Prime brokers and others have risen to the challenge and created virtual manager conferences. These can be your introduction to a new manager. So, how do we as investors adjust our approach?

Typically, due diligence involves a visit to the manager’s office; meetings with the portfolio manager, analysts, and operations personnel. It includes an on-site review of portfolios and systems, and it gives you a sense of the firm culture. You walk around a firm to get some insight into inter- personal relationships and individual personalities. After all, these people are managing your money, so we need to pay attention to them.

Investors all want to discuss the manager’s views, the portfolio, and their approach in the current market cycle. There is a desire to dive straight into the performance record and ask about certain specific periods of performance. That is the sexy part of due diligence. Now, more than ever, investors must spend more time on other aspects of the firm.

I have conducted due diligence on many hundreds of managers ranging from new launches to established, multi-billion dollar funds across all types of strategies. I have successfully avoided every fraud. Am I smarter than anyone else? No. I just do the hard work, and ask questions. I was once conducting due diligence on a ‘fund’ in Australia and I asked to see the audited financials. The manager responded that there were none, as it was not a fund structure.

The marketing material he had been sending around that said “The xxx Fund” in the header was actually a combination of a small managed account and a hypothetical track record based on a ‘similar’ strategy. Do not assume that what you are reading is real. Ask for proof.

Read the footnotes of every audit and performance record. Take nothing for granted.

The recent Coggins fraud in Miami was avoidable. The SEC complaint against David Coggins stated that “Coggins lied to investors about how well their investments were performing, the amount of assets he was managing, how he planned to invest the Fund’s assets, and his experience managing investments. He also created and sent fake audit opinions to third parties and investors and falsified brokerage records and investor account statements.”

Earlier I said that the first rule of due diligence is trust but verify. Reference checks can save your portfolio and career. Don’t just call the references you are given. Use on-line tools to find other connections. Call the brokers, call the auditors, call former employers, and call the administrator. At the very least, the auditor can confirm if they are even the auditor for the fund.

So many of these reference checks have stopped the due diligence in their tracks. Coggins should never have been able to raise money. If investors had verified his experience and found out he was lying, or had called the ‘auditor’ and found out the reports were fake, it would have ended there.

Positive reference checks are just as important to continue due diligence and lead you to find great managers starting their own firms. We have had success in allocating to new managers such as Larry Robbins at Glenview or Pat McMahon at MKP to name a few. Their references led us to finish all due diligence and invest with them early on.

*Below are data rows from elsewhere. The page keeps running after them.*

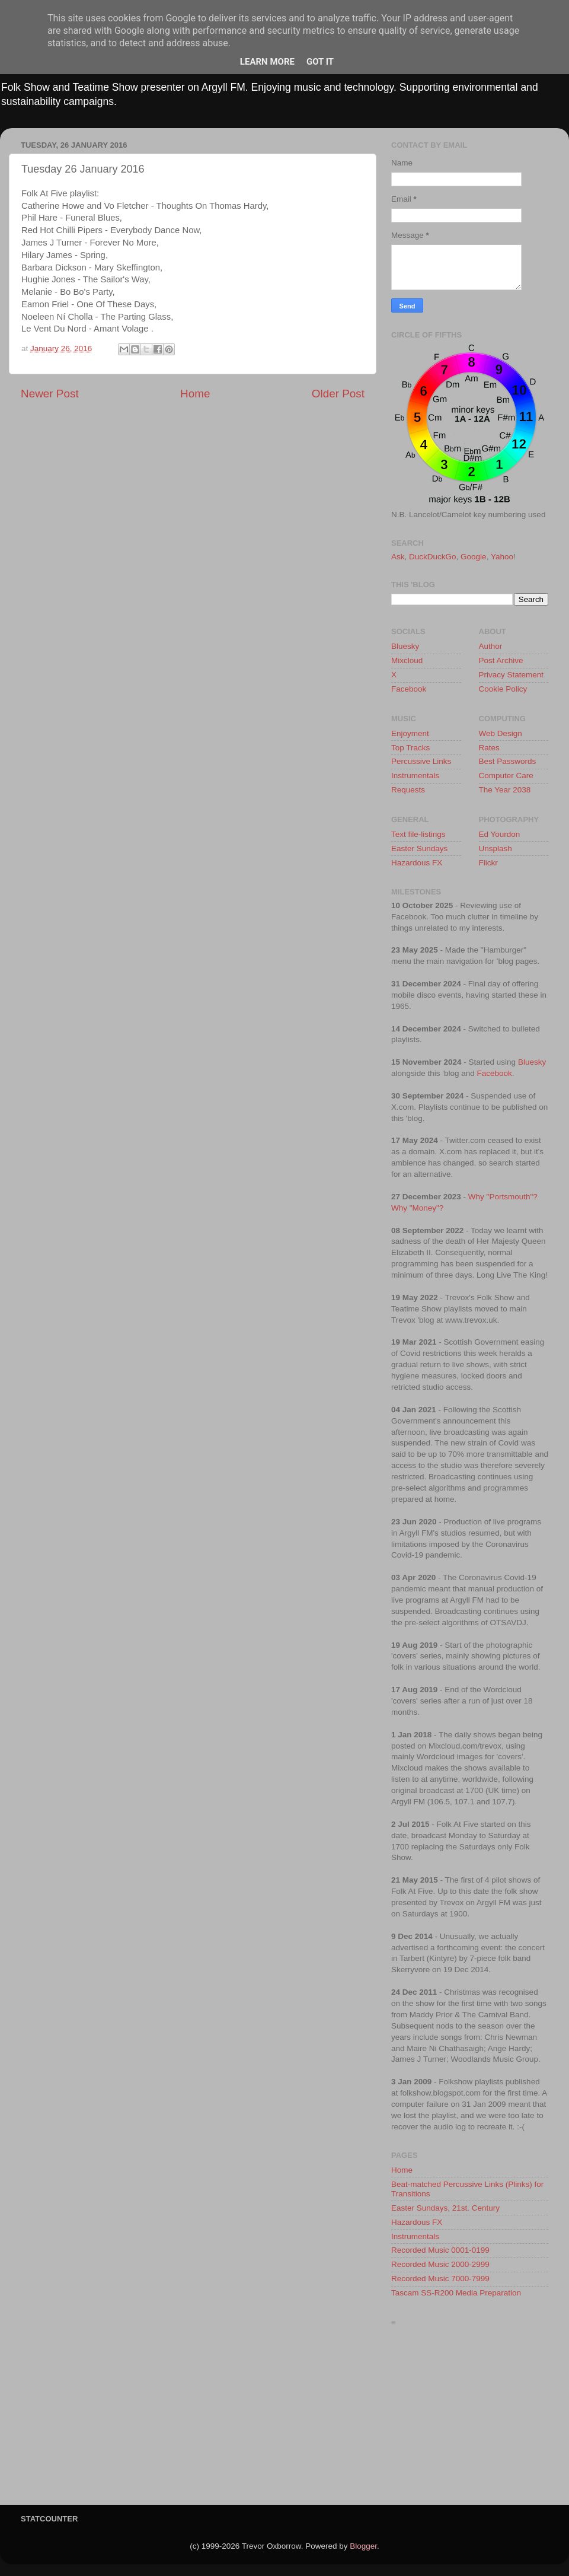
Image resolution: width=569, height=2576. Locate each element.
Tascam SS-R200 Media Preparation (456, 2292)
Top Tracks (410, 747)
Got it (320, 61)
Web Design (500, 733)
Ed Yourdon (499, 834)
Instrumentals (415, 775)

So now, we have an added due diligence hurdle called the virtual world.

In the current environment, on-site visits have been replaced by Zoom meetings, conference calls, and on-line posts. In order to make the most of these communications, investors must prepare ahead of time, now more than ever. Request the following documents prior to any call:

  • Firm presentation
  • Audited financials
  • Track record
  • Organizational chart and background of staff
  • Prior letters to investors
  • FAQ and DDQ prepared by the firm
  • PPM or Offshore offering memorandum

As you review the documents, prepare your key questions to be respectful of the manager’s time and to make the meeting more productive for both of you. This is recommended for on-site meetings as well.

If you are going to have a Zoom or other video call, ask that the head of Operations and Finance join as well. Split the meeting so an analyst can join. Ask for time with a member of the operations / finance department to review security protocols and firm-wide permissions.

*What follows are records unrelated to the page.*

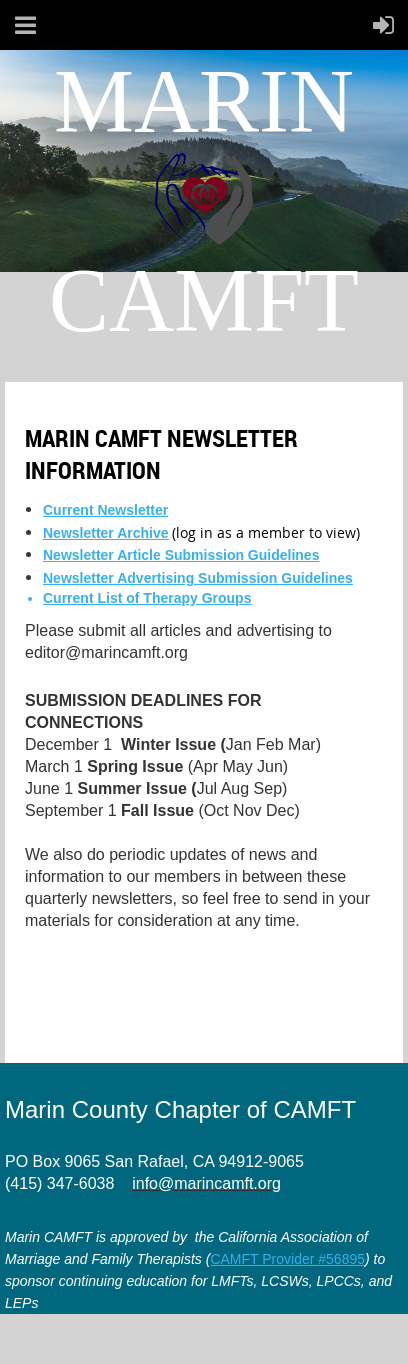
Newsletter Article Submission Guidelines (181, 555)
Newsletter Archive (106, 533)
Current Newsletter (105, 510)
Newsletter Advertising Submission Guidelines (198, 578)
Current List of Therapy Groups (147, 598)
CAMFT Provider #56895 (287, 1259)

Request the head of Operations to show you the portfolio tracking and risk management systems via a shared screen. Ask to see the system for tracking insider trading and other compliance or regulatory requirements.

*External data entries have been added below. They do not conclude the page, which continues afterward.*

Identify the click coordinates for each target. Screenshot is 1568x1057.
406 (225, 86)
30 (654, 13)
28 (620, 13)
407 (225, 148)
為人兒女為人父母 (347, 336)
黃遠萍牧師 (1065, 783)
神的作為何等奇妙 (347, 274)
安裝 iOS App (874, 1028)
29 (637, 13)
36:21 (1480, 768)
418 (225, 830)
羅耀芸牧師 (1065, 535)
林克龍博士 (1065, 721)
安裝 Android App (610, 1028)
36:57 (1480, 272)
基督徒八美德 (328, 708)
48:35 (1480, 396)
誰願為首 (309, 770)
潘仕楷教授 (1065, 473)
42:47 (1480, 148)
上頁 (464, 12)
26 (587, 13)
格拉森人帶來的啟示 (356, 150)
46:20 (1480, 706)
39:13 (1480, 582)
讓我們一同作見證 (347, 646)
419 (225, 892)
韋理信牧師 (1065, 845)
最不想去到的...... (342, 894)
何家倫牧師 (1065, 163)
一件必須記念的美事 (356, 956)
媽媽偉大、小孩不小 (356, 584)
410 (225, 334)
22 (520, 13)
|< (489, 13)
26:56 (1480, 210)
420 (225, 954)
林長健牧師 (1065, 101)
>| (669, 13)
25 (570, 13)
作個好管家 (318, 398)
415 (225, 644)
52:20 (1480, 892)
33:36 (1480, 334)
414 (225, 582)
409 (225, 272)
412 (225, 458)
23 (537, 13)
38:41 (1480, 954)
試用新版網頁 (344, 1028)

Ask about morale, changes to the organization, plans to re-enter the office, disaster recovery. Discuss what was learned as they transitioned from an office to a virtual environment, and more importantly, what did they do to implement necessary changes. Ask staff how the portfolio managers are doing; how are they coping with the additional stress, what is the level of excitement?

Another key issue is offsite employee and system risk protocols, of which a few are:

  • How many staff are working from home?
  • Are they using Firm hardware or personal hardware?
  • If they use a laptop, is it physically secured?
  • What software security protections are in place?
  • What smart phone security protocols are in place?
  • Is there additional security at each home?
  • Is the VPN secured with additional passwords?
  • Are they allowed to run on the same network as their home?

These are just some of the things we must do in the current environment.

One positive note is that due diligence has been made easier in that calls can be recorded and details that would normally be forgotten can now make it into the due diligence report. Instead of focusing on writing every word that is said, you can listen. This is where the best analysts and investors shine, they truly listen. It enables one to focus and ask material follow-up questions.

After you assimilate all your information, make time to schedule a follow-up to review any scenarios that were discussed and whether they achieved the desired result. These can be positions, operational changes, new personnel, any protocol changes, etc...

Take the time to Zoom, call, or FaceTime to find the next great manager. The players may change, the strategies evolve, but due diligence has always required hard work and common sense. If it seems too good to be true, it probably is.

To misquote Madonna, we are living in a virtual world, and I am now a virtual girl.